Estos artistas, en ocasiones, han sido cuestionados, etiquetados, censurados. Pero, a la vez, estas obras han servido para dar inicio a discusiones políticamente necesarias, relevantes. Hemos podido hablar de fronteras físicas y mentales. Hemos hablado de censura, del privilegio o de la ausencia del mismo. Hemos reflexionado sobre el espacio público, si es seguro o no, si es público o no, si produce miedo o confianza. Hemos hablado sobre lo sagrado y lo profano.
Estas conversaciones en ocasiones han resultado en pensar en el sentido transgresor de las artes que desde lo creativo significa dibujar cuerpos deformes o golpeados, pintar enfermedades mentales. O como lo hizo en su momento el punk con The Clash o Sex Pistols, cuyas canciones abiertamente se enfrentan al establecimiento, o lo que logra Danny Boyle en Trainspotting, una película post Margaret Thatcher donde la reflexión es sobre el exceso del consumo y escoger esa vida es producto del neoliberalismo.
Las expresiones artísticas en Colombia han tenido su dosis de transgresión. Empecemos por Débora Arango y, luego, cómo no pensar en Beatriz González, que con brillantes colores, un pop único y una ironía formidable criticó los gobiernos de Turbay y Betancur. Pensemos en el legado de los nadaistas que representaron a esos jóvenes que se expresaban contra esa Antioquia conservadora, y de los nadaistas, pasar a las letras de Alcolirykoz, que hacen lo propio, transgredir, incomodar, recordar, zarandear.

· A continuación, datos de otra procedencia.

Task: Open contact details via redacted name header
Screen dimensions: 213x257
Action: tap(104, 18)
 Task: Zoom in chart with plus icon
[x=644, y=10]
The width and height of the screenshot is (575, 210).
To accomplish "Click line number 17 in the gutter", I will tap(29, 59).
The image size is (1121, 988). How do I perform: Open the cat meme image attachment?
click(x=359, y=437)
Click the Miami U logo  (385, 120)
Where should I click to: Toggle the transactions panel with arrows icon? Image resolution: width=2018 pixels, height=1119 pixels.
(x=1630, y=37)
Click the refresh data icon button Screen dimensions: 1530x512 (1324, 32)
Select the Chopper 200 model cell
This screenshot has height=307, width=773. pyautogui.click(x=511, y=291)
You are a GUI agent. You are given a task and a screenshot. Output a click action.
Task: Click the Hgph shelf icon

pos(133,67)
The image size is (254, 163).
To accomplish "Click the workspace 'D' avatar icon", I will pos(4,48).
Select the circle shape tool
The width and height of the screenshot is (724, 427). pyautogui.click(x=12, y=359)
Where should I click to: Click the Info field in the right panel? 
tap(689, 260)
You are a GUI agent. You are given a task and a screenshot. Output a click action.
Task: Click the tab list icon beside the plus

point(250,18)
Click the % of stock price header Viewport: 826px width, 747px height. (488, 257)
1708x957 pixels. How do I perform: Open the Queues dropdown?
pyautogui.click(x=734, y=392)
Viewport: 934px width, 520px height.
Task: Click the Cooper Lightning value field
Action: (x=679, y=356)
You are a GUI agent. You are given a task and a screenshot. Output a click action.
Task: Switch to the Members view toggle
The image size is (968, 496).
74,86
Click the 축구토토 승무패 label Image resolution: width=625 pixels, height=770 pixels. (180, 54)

Podemos decir que la relación entre arte y la política es per se transgresora, permite ampliar los límites éticos para ir más allá de lo absoluto, de lo establecido. Y con eso no quiero decir que esté fomentando la “violación” de la ética. Ya con el ESMAD y gobiernos autoritarios tenemos más que suficiente, sería vulgar pedir eso. Creo, sí, que en momentos de angustia, de incertidumbre, de naufragio, se necesita transgredir, indignarnos, tener permiso para hacerlo y ojalá que eso incomode, o como dirían los académicos, invite a la reflexión para asumir una posición crítica.